I must admit we looked a bit of a state driving up the link with the boot open and this massive white plastic table hanging off the back of Murph's Volkswagen Polo, punters looking at us like "Who the hell are these space cadets and who let them out of the madhouse?" But what did we care, it's all in the name of the gatts.
It only took us half an hour to get it all set up, and then it was primed for a test run. Of course Dave breezes in after all the work is done - he'd been out for a munch with the lovely Miriam - good laugh I'd say. So we crack open a couple o' Heinos and put the feet up when, right on cue in fairness to him, Paul Mac calls me.
I'm there, "Hello sweet pea."
"Good morning to you too Good Sir. Can I interest you in an evening of high jinks amid the populace of this fine city?"

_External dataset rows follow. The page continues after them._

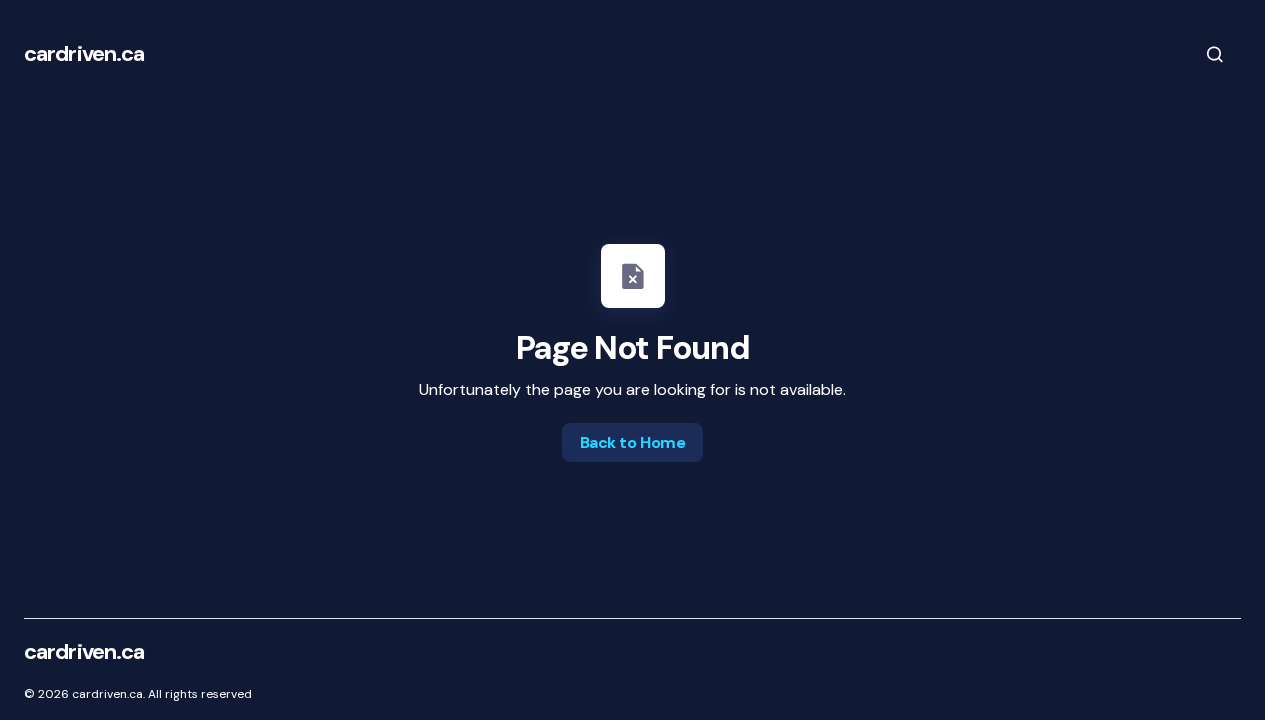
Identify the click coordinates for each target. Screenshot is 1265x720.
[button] (1215, 54)
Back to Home (632, 442)
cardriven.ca (84, 53)
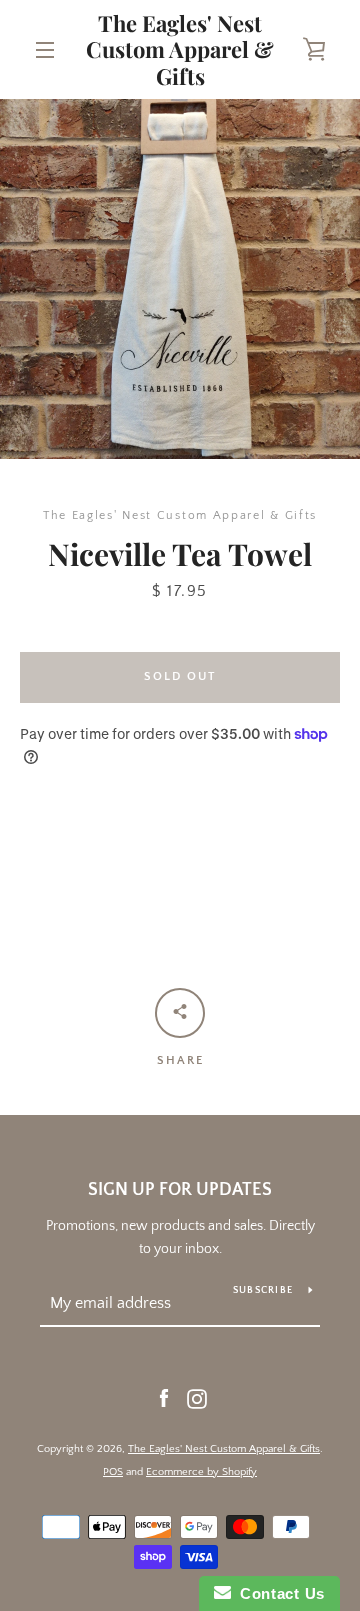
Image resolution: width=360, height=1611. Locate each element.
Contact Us (278, 1593)
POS (113, 1472)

"I receive you loud and clear Private McCarthy. Had you a strategy in mind?"
"Indeed I had Mr. Barry. Our first port of call is a fine saloon in the environs of Barrack St, which happens to belong to a member of your own regiment - a Mr. Tom Barry. Talent is supposed to be alright up there and the beer garden out the back should cater to your needs".
It didn't take long to convince Murph and Dave of the merits of an evening out on the town, so we put the gatts inside us, called Apollo, and were out the gap fairly sharpish.

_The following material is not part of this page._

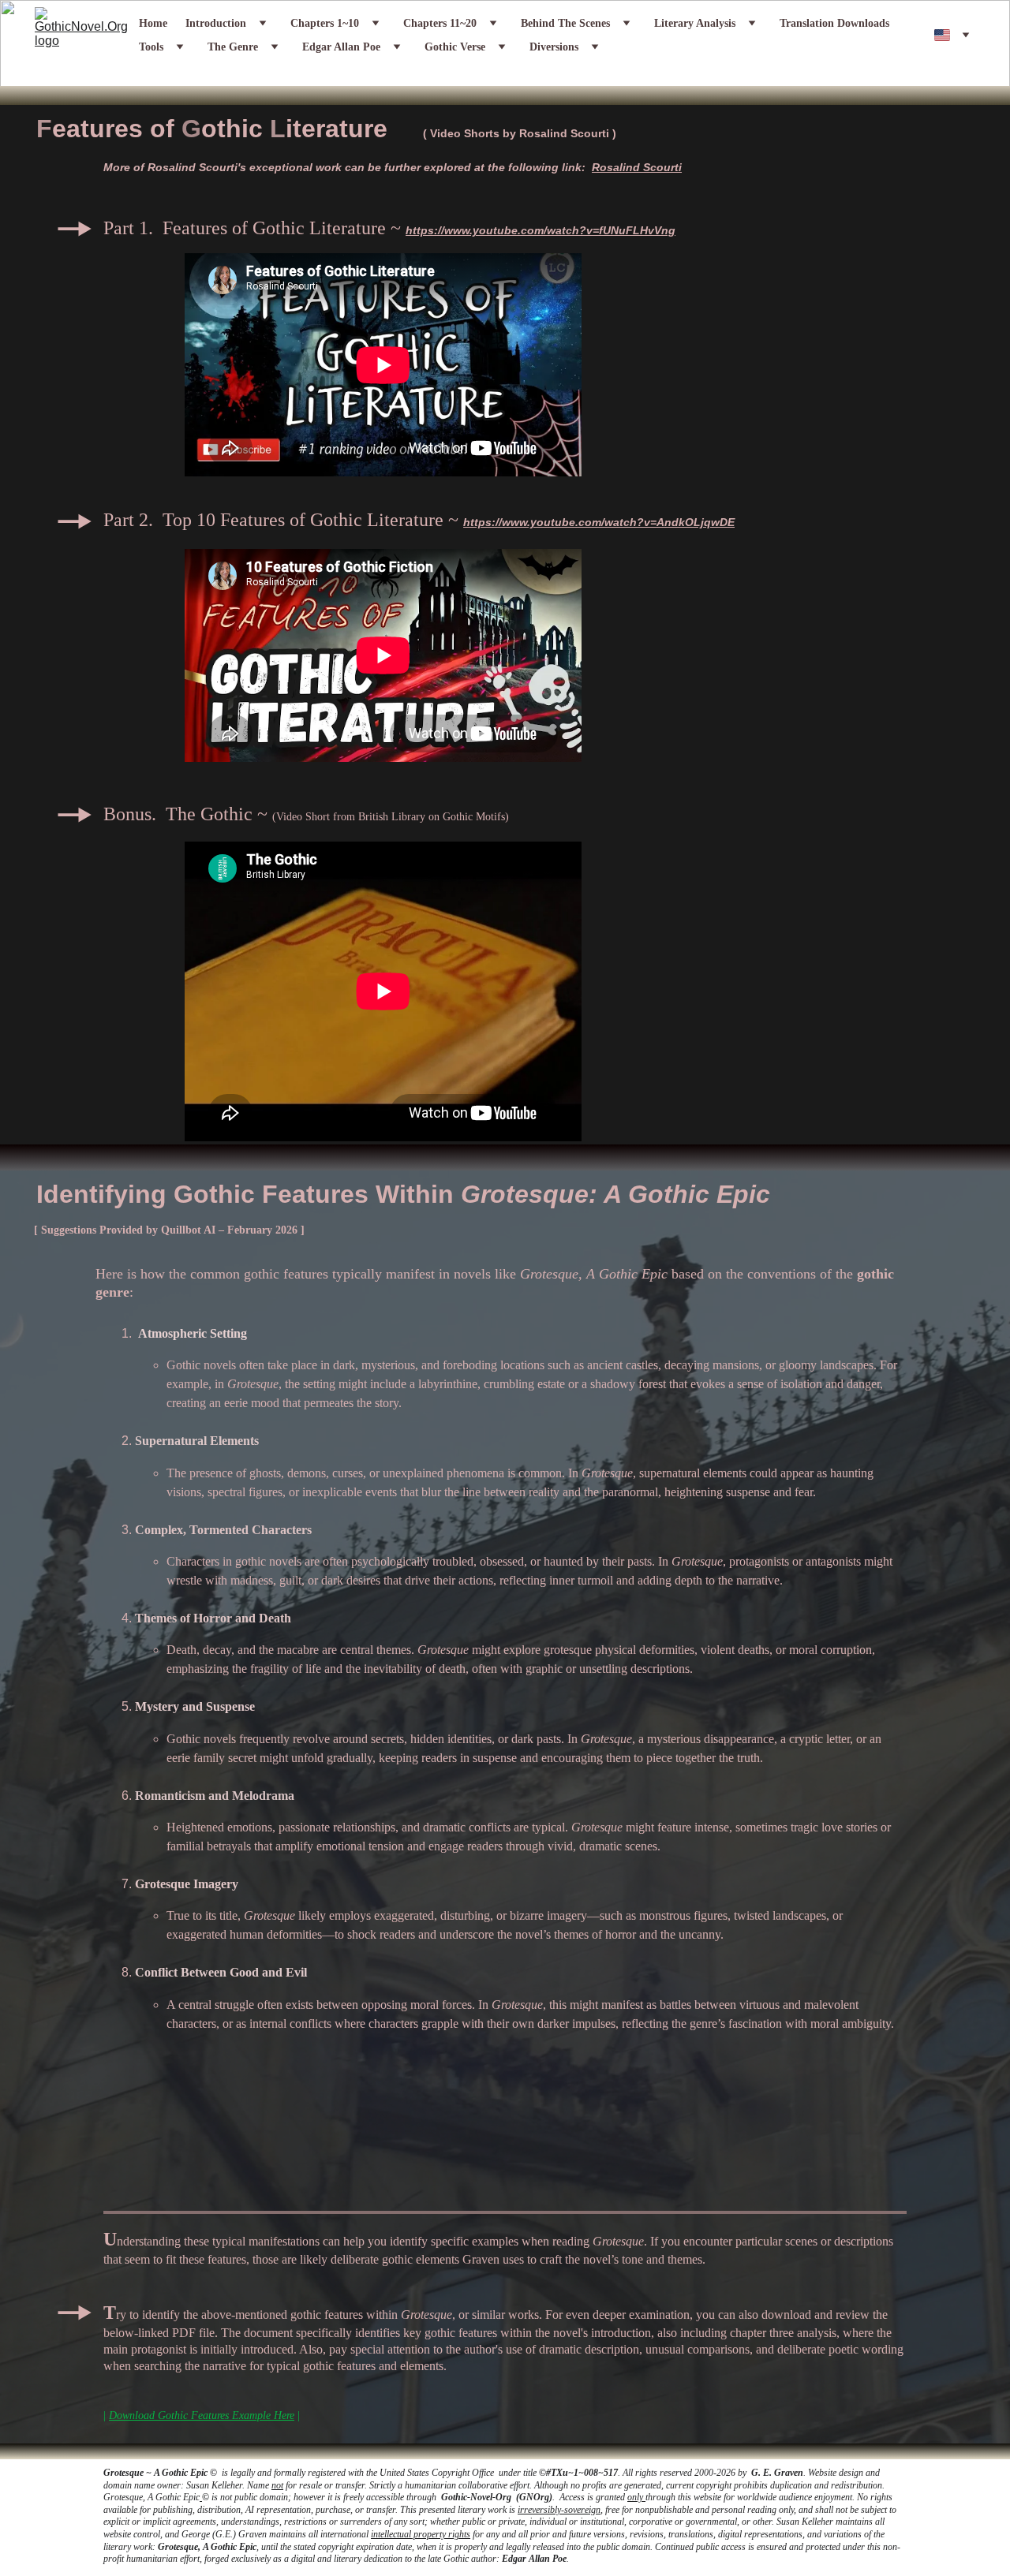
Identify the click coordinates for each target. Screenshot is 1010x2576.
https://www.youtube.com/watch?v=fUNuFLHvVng (540, 230)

And I must say Tom Barry's did not disappoint - a hidden little treasure which was under our noses the whole time, yet lay tragically undiscovered for so long. There's a couple of right minters working behind the bar for one thing (one of them is the head off Shannon Elizabeth), a fairly chilled out type of vibe (as the legend David Brent would say), solid beer garden, and yes fellas, plenty of fair young maidens to get acquainted with.
Now I didn't get any immediate result on my maiden voyage in there, but the gaf has some serious potential. I can defo see myself as a bit of regular over the coming months. Look out Ladies, the main man Phil Lynott put it best - The Boys Are Back In Town!